Devrimci hareket, enternasyonalist karakteri gereği sömürgeci faşizmin ırkçı şoven saldırgan dış siyasetine karşı halklar arası dostluğun ve dayanışmanın tek tutarlı güvencesidir. Bu doğrultuda kendi egemenlerinin düşmanlık üzerine kurulu dış siyasetine karşı mücadeleyi kararlılıkla yürütmek zorundadır. Bu ilkesel tutumun yanı sıra ikinci olarak devrimci politika, dış siyasetin iç siyasetten ayrı düşünülemeyeceği gerçeğinden hareketle; burjuvazinin dış düşman üreterek iç kamuoyunu konsolide etme, iç krizlerini yönetilir seviyede tutma, çözümünü dayatan siyasi ve toplumsal sorunları öteleme ve bir bütün olarak düzeni sorgulama ve ayrışma eğilimine giren milyonları tekrar düzene bağlama işlevinden dolayı bu alanı göz ardı edemez. Ezilen milyonları ayartma, yoksulluk, işsizlik ve açlığın nedenlerini gözlerden kaçırma, baskıcı, otoriter, faşist sistemleri mazur gösterme, antidemokratik yasa ve yasakları, sıkıyönetim ve OHAL gibi dikta yönetim biçimlerine meşruluk kazandıran dış politika uygulamaları devrimci hareketin güncel politik mücadele alanıdır.

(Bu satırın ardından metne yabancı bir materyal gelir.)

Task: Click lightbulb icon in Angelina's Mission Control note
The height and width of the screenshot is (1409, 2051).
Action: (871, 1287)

Dış politika alanı ile iç siyasetin birbiri ile kesişen yönlerini bulup birbirine bağlamak taktiğin konusudur. Ezilenlerin politik özgürlük mücadelesinin çok da dikkat merkezinde durmayan dış politika alanı, bu nedenle faşist şeflik rejimine nispeten daha rahat hareket etme imkanı sağlıyor.

Fütursuzluğunun hesap sorulmamasından beslendiği, sonucu ne olursa olsun milli çıkarlara bağlandığında, çatlak seslerin susacağına olan güven, burjuva siyaset esnafının sığınağıdır. Devrimci taktik içerideki faşist saldırganlıkla dışarıdaki işgal savaşlarının bağını kurmayı, işsizlik ve yoksulluğun sebeplerinden birisinin yayılmacı savaşlara aktarılan paralarla ilgili olduğunu ezilenlere göstermeyi, devletin bekası ile çıkarlarının bir olmadığına emekçi halklarımızı ikna etmeyi başarabilmelidir.

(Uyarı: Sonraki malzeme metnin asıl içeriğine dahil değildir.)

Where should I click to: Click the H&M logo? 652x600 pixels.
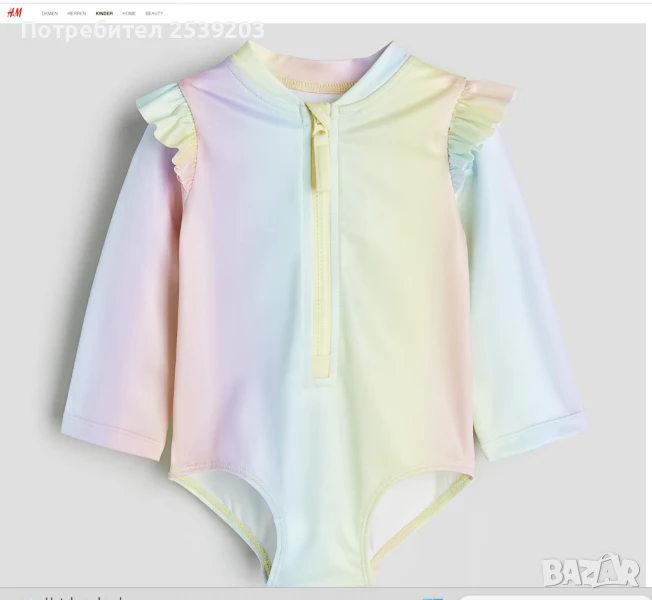(13, 13)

Hatırlanmalıdır ki, dünya devrimler tarihi egemen sınıfların dış politika başarısızlıkları, savaşlarda alacakları yenilgiler, saldırgan-yayılmacı siyasette kırılma anları ile devrimleri harekete geçirmede itilim yapan örneklerle doludur.

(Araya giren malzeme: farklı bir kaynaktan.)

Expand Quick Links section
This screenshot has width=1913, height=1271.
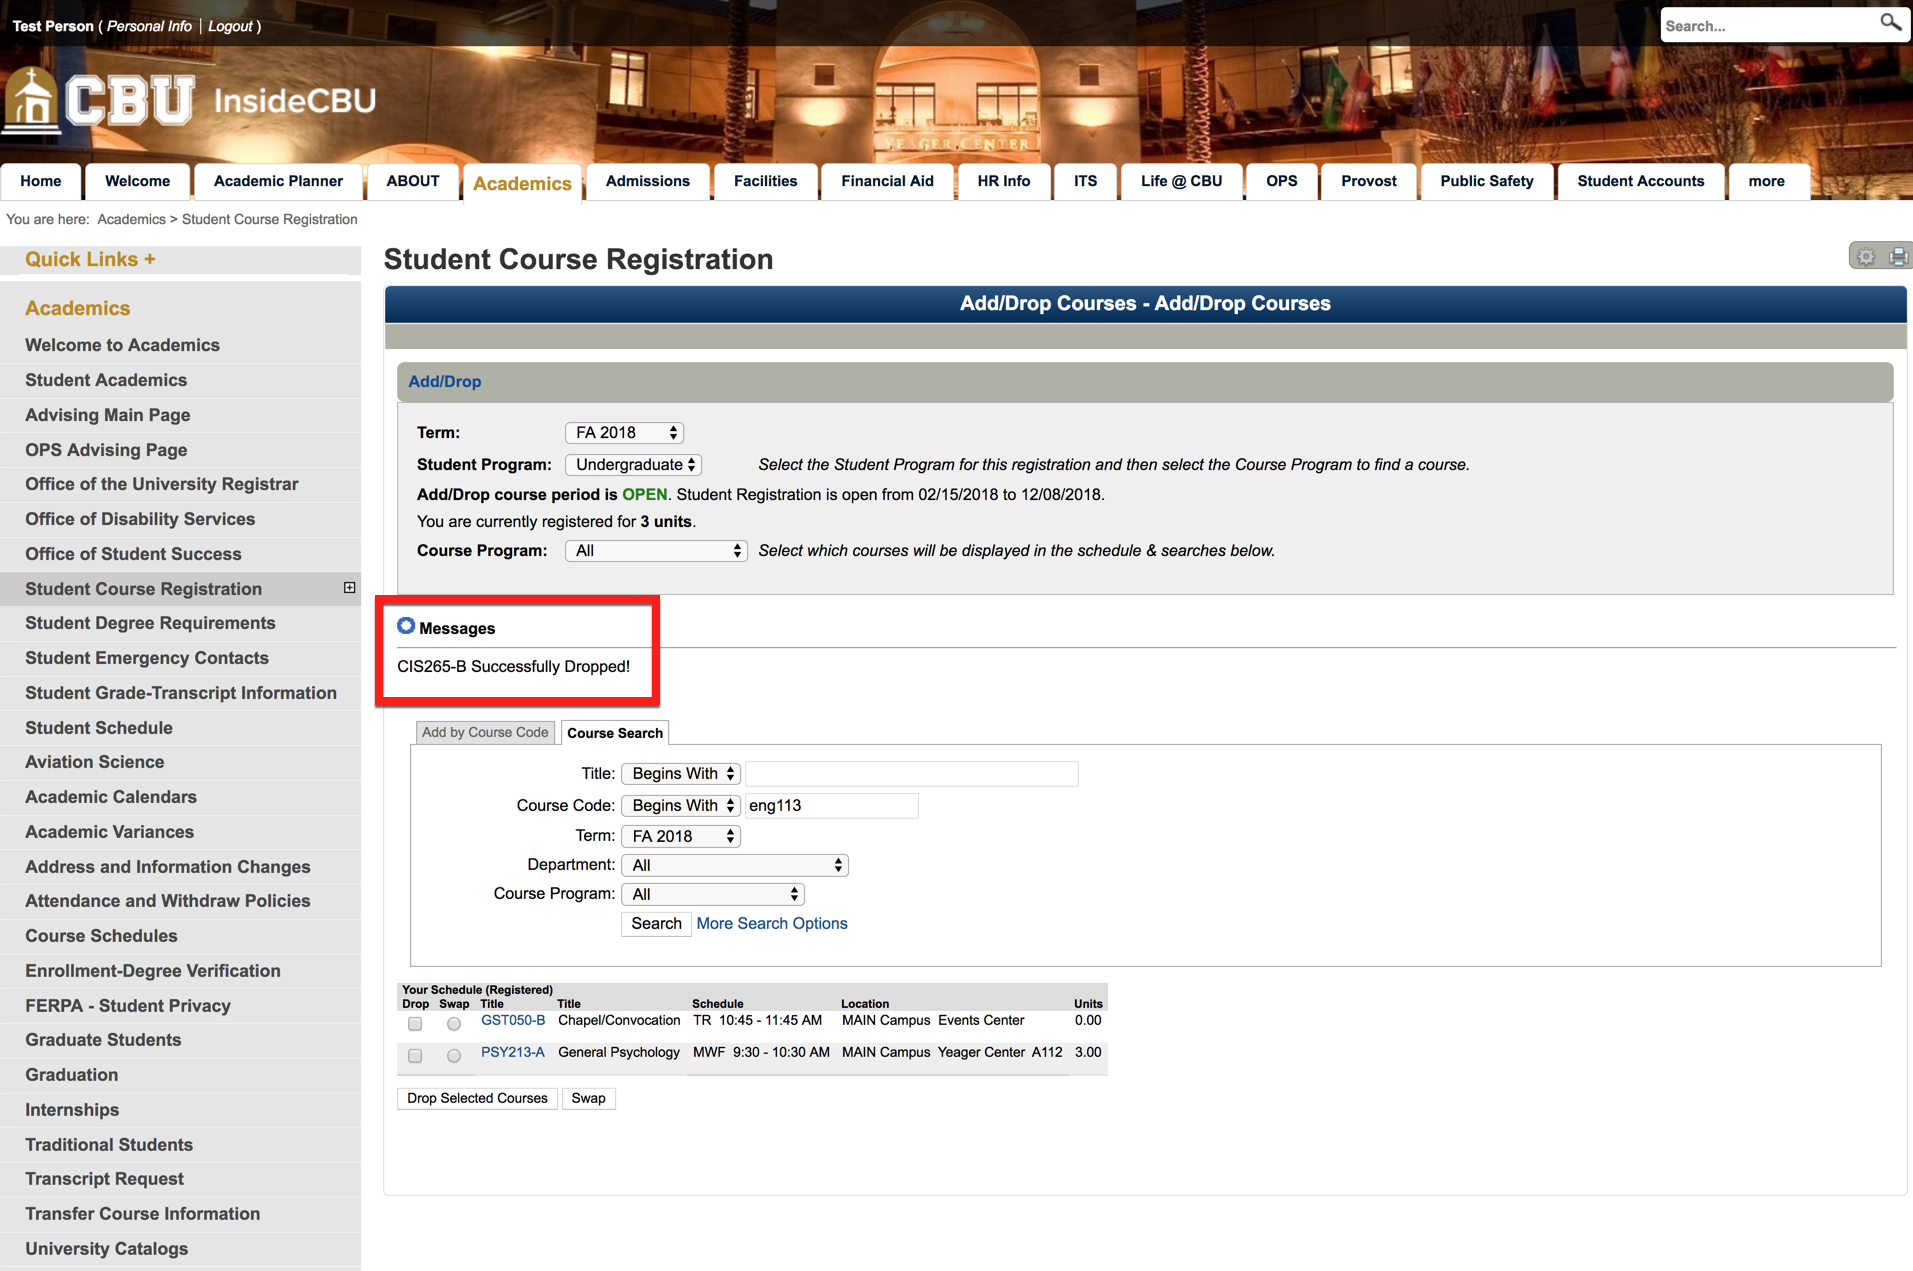click(x=90, y=259)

Erdoğan'ın dış politikada şahlanma hazırlığı, İdlib'ten çekilme, Efrîn'den kovulma, Girê Spî ve Serê Kaniye'den yüz geri edilme ile karşılanırsa, Libya'dan çekilmek zorunda bırakılırsa, Kürtler ulusal birliğini inşa eder ve Güney Kürdistan'da eli havada kalırsa bambaşka bir Türkiye ve Kuzey Kürdistan'dan söz etmeye başlarız. Devrimin yıkıcı sarsıntıları, faşist şeflik rejimine son reform paketlerini açmaya dahi fırsat vermez, şahlanayım derken çakılır.